The toolkit will be frequently updated to reflect new guidance, and includes checklists, case studies and links to resources for different business departments.

5. Important LGBTQ+ figures who shaped tech’s history

Some of the technology we use today has been shaped by people from the LGBTQ+ community, although the tech sector has not always had the most welcoming reputation.

Research has found in the past, one-third of LGBTQ+ people in tech believed there was a wage gap between themselves and their heterosexual counterparts, and 30% of young people chose to swerve the STEM sectors altogether through fear of discrimination.

Computer Weekly looked at some of the LGBTQ+ tech pioneers who have shaped the technology we use on a regular basis.

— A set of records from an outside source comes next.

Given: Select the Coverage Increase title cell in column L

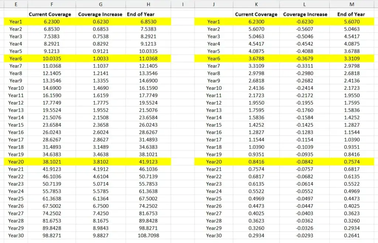Looking at the screenshot, I should pos(305,14).
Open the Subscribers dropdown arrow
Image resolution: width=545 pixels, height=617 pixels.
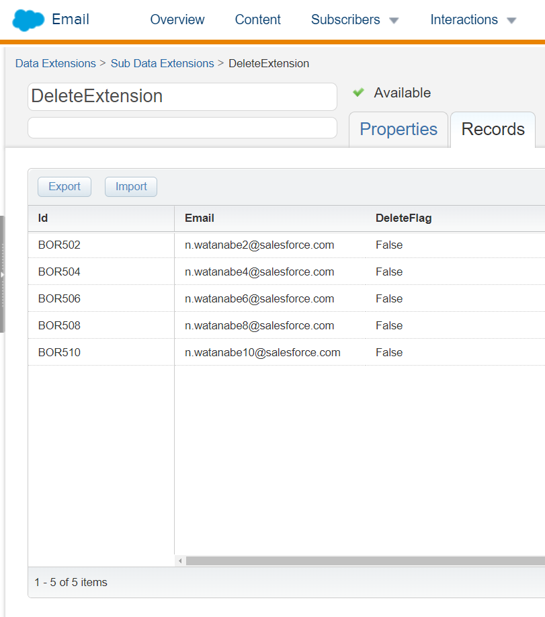pyautogui.click(x=394, y=20)
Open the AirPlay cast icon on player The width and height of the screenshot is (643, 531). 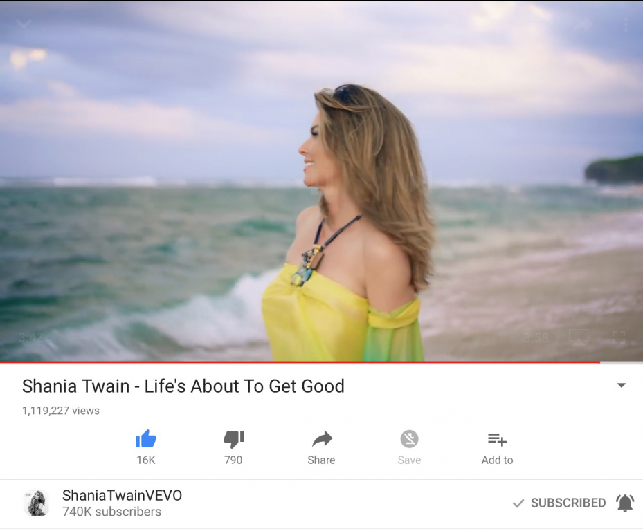pyautogui.click(x=579, y=337)
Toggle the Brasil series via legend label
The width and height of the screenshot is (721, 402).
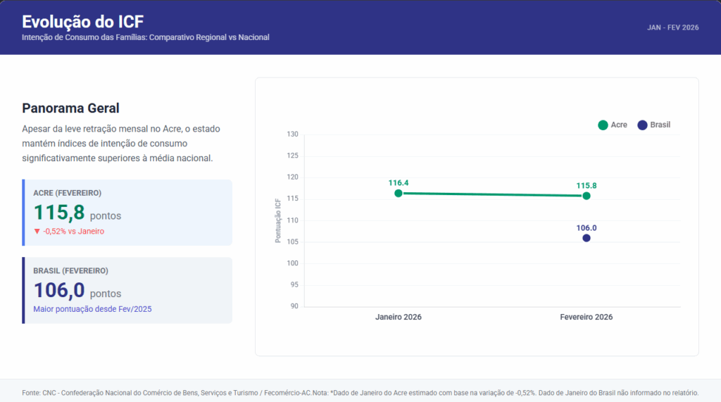click(x=660, y=125)
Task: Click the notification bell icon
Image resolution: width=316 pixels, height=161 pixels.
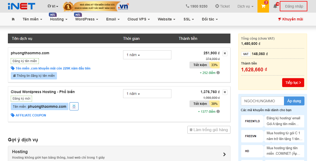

6. Computer Weekly announces the 2021 Most Influential Women in UK Tech

Each year, Computer Weekly announces the list of the Most Influential Women in UK Technology alongside an interview with its winner, the Most Influential Woman in UK Tech, which in 2021 went to Darktrace CEO Poppy Gustafsson.

This year marked the 10th anniversary of Computer Weekly’s annual search for the UK’s most influential women in tech, so to celebrate the occasion, 10 names were added to both the 2021 list of Rising Stars in the women in tech sector and the Hall of Fame dedicated to honouring women who have made a lasting impact on the technology sector.

Each year, we also publish the longlist of nominees to shine a light on all of those nominated, which in 2021 reached more than 500.

7. Makers announces winners of 2021 Women in Software Power List

Each year, software bootcamp Makers showcases the amazing women who are making a difference in the software engineering sector, and 2021 also marked the second year the training provider ran its Software Changemakers list dedicated to celebrating initiatives or projects that worked to increase diversity and inclusion in tech.

This year’s 20 women were chosen for the Powerlist because they are considered rising stars in the software sector across various industries and have made a significant contribution to software development in the past 10 years.

8. TLA Black Women in Tech to launch book about tech role models

Many believe one of the reasons young women don’t pursue careers in the technology sector is a lack of visible and accessible female role models to act as a benchmark of where they can progress to in the future.

To help solve this problem, TLA Black Women in Tech launched a book in 2021, The voices in the shadow, showcasing the stories of 51 black women in the technology sector to act as the role models that young women need.

Flavilla Fongang, founder of TLA Black Women in Tech, said moving to London from Paris and seeing “more successful black people” pushed her to be more ambitious.

She said: “Without improving representation, the less fortunate are often the ones left with limited aspiration. So, I decided to create this book to revive hope. The voices in the shadow illuminates the voices of under-represented talented black women, so we can impact the present and the next generations.’’

9. Women more likely to have retrained for tech roles than men

According to WISE, the campaign for encouraging more women into careers in science, tech and engineering, women are more likely than men to have retrained in order to take a technology role.

More than one-third of both men and women asked had completed a qualification to obtain their current role, and a quarter said they had retrained entirely for the tech role they had.

The research found men in tech were more likely than women to have had a tech-related degree, perhaps factoring into why women were more likely to have retained for a tech role.

10. Women in tech lack training opportunities, says Skillsoft

Despite more and more firms understanding the importance of hiring more diversity workers, there are still barriers in place that stop under-represented groups from entering the sector.

Many have called women and untapped pool of talent when it comes to technology, but a lack of opportunities to gain the appropriate skills for tech roles is keeping them from the sector.

Research by Skillsoft found that 32% of women worldwide believe a lack of training is one of the biggest challenges they face throughout their tech careers, and just under 20% also said harassment is a challenge they have faced.